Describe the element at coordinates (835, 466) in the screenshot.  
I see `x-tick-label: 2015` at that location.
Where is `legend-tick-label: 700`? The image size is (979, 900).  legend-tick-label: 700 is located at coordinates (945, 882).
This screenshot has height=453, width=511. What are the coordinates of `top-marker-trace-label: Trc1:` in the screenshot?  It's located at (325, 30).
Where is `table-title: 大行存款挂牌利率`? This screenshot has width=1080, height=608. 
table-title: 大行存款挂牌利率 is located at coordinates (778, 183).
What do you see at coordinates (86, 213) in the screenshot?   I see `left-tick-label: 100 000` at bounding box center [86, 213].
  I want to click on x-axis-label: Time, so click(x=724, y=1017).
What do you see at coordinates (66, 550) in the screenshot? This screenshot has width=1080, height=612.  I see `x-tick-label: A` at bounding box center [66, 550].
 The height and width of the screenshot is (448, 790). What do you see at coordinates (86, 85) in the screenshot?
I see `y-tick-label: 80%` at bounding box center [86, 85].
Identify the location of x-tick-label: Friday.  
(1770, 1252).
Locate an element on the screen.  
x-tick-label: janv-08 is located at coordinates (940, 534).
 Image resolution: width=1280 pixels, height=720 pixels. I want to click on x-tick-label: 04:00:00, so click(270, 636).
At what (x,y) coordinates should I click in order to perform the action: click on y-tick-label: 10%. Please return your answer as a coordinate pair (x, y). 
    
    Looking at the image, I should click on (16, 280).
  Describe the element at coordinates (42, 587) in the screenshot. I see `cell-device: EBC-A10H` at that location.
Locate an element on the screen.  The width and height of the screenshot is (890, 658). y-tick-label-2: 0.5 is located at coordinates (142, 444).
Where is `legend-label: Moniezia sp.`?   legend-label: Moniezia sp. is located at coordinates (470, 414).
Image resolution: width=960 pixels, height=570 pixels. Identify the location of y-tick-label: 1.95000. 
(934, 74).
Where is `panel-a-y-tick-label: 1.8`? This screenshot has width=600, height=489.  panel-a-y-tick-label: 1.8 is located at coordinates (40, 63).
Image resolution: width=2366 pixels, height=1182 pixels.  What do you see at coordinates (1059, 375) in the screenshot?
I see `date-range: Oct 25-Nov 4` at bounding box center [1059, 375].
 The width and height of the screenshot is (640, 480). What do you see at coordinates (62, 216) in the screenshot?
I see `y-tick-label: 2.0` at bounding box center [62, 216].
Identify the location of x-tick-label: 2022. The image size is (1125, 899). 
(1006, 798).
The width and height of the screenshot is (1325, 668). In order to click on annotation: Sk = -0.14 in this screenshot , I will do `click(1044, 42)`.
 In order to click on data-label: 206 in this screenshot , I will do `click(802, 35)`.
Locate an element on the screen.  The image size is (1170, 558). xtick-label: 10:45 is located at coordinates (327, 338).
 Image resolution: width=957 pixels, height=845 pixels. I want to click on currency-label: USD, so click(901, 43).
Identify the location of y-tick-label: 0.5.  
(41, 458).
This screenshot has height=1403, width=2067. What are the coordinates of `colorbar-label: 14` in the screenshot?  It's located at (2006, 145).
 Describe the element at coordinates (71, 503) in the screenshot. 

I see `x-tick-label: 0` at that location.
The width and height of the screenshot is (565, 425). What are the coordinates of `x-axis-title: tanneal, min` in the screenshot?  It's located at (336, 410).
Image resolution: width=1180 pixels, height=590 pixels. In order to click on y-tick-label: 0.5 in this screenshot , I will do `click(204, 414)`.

· · · · ·

= TO DO =
Rewrite the records from the line containing "has width=1080, height=608." through the line containing "I want to click on x-axis-label: Time, so" as a numbered list, leaving out any blank lines.

= TASK ANSWER =
1. Where is `table-title: 大行存款挂牌利率`? This screenshot has width=1080, height=608. 
2. table-title: 大行存款挂牌利率 is located at coordinates (778, 183).
3. What do you see at coordinates (86, 213) in the screenshot?   I see `left-tick-label: 100 000` at bounding box center [86, 213].
4.   I want to click on x-axis-label: Time, so click(x=724, y=1017).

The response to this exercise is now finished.